1. Overview
An antibody is a Y-shaped glycoprotein made by plasma cells that binds to a specific antigen and helps destroy it. Its molecular structure - two heavy chains and two light chains with variable and constant regions - is directly linked to how it works. Monoclonal antibodies are identical antibodies produced from a single clone of cells using the hybridoma method, and they are used in the diagnosis and treatment of disease. This topic also covers the four types of immunity (active/passive and natural/artificial), how vaccines contain antigens that trigger long-term immunity, and how vaccination programmes control infectious disease through herd immunity.
Key Definitions
- Antibody: a glycoprotein (immunoglobulin) made by plasma cells that binds specifically to a particular antigen and helps to destroy it.
- Antigen: a molecule, usually a protein or glycoprotein on a cell surface, that the immune system recognises as foreign and that stimulates an immune response.
- Agglutination: the clumping together of pathogens when antibodies bind to several of them at once, making them easier for phagocytes to engulf.
- Opsonin: an antibody (or other molecule) that coats a pathogen and tags it for recognition and engulfment by phagocytes.
- Monoclonal antibody: a population of identical antibody molecules produced by a single clone of plasma cells, all specific to one antigen.
- Hybridoma: a cell formed by fusing an antibody-producing plasma cell (B-lymphocyte) with a cancerous myeloma cell, which divides repeatedly and secretes one type of antibody.
- Active immunity: immunity gained when the body makes its own antibodies and memory cells after exposure to an antigen.
- Passive immunity: immunity gained when antibodies made by another individual are introduced into the body, giving immediate but short-term protection.
- Natural immunity: immunity gained through everyday processes such as infection or the transfer of antibodies from mother to child.
- Artificial immunity: immunity gained through medical intervention such as vaccination or the injection of antibodies.
- Vaccine: a preparation containing antigens that stimulates an active immune response and the formation of memory cells without causing the disease.

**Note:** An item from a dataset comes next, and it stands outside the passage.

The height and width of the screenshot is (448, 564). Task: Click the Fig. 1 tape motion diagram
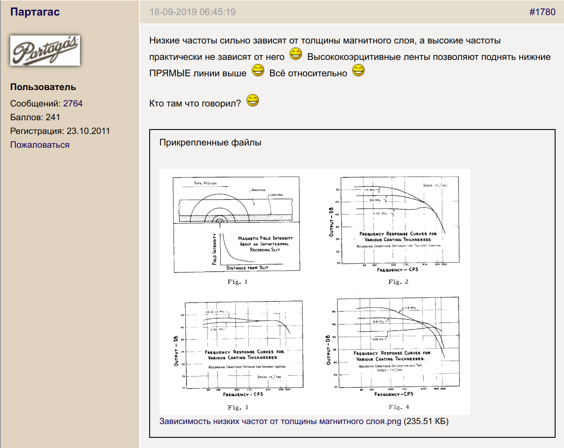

- Herd immunity: the protection of unvaccinated individuals that occurs when a high proportion of a population is immune, so transmission of the pathogen is greatly reduced.
Content
Antibody structure and how it relates to function
An antibody molecule is made of four polypeptide chains held together by disulfide bonds: two longer heavy chains and two shorter light chains, arranged in a Y shape. This is the quaternary structure of the protein. Each chain has a variable region at the tip of the arms and a constant region forming the rest.

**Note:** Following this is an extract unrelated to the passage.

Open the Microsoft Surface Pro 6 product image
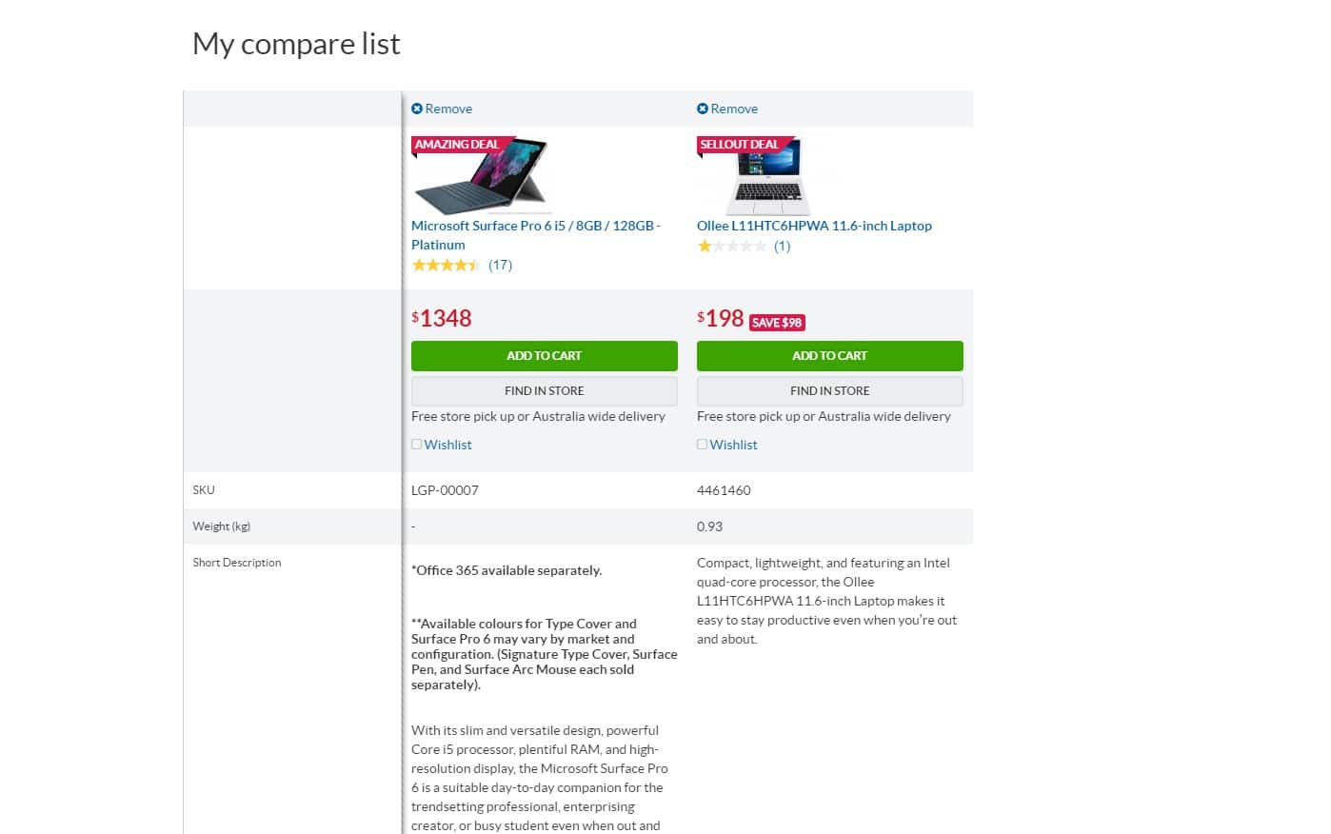The width and height of the screenshot is (1331, 834). tap(483, 178)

Two terms describe what antibodies do once they have bound a pathogen:
- Agglutination - one antibody binds two pathogens at once, so many pathogens become clumped together.
- Opsonisation - the antibody coats a pathogen and acts as an opsonin, tagging it so that phagocytes recognise and engulf it.
Structure links to function in several ways:
- The variable region differs between antibodies and forms two identical antigen-binding sites. The shape of each site is complementary to one specific antigen, so binding is highly specific - this is why one antibody recognises only one antigen.
- Having two binding sites allows one antibody to bind two pathogens at once, causing agglutination (clumping), which makes them easier for phagocytes to engulf.
- The constant region has the same shape in all antibodies of a class. It allows phagocytes to bind to the antibody (the antibody acts as an opsonin, marking the pathogen for destruction) and can activate other defence proteins.
- The hinge region between the arms gives flexibility, so the binding sites can move to attach to antigens that are different distances apart.
In summary, antibodies destroy pathogens by agglutination, by acting as opsonins that tag pathogens for phagocytosis, by neutralising toxins, and by preventing pathogens from binding to and entering host cells.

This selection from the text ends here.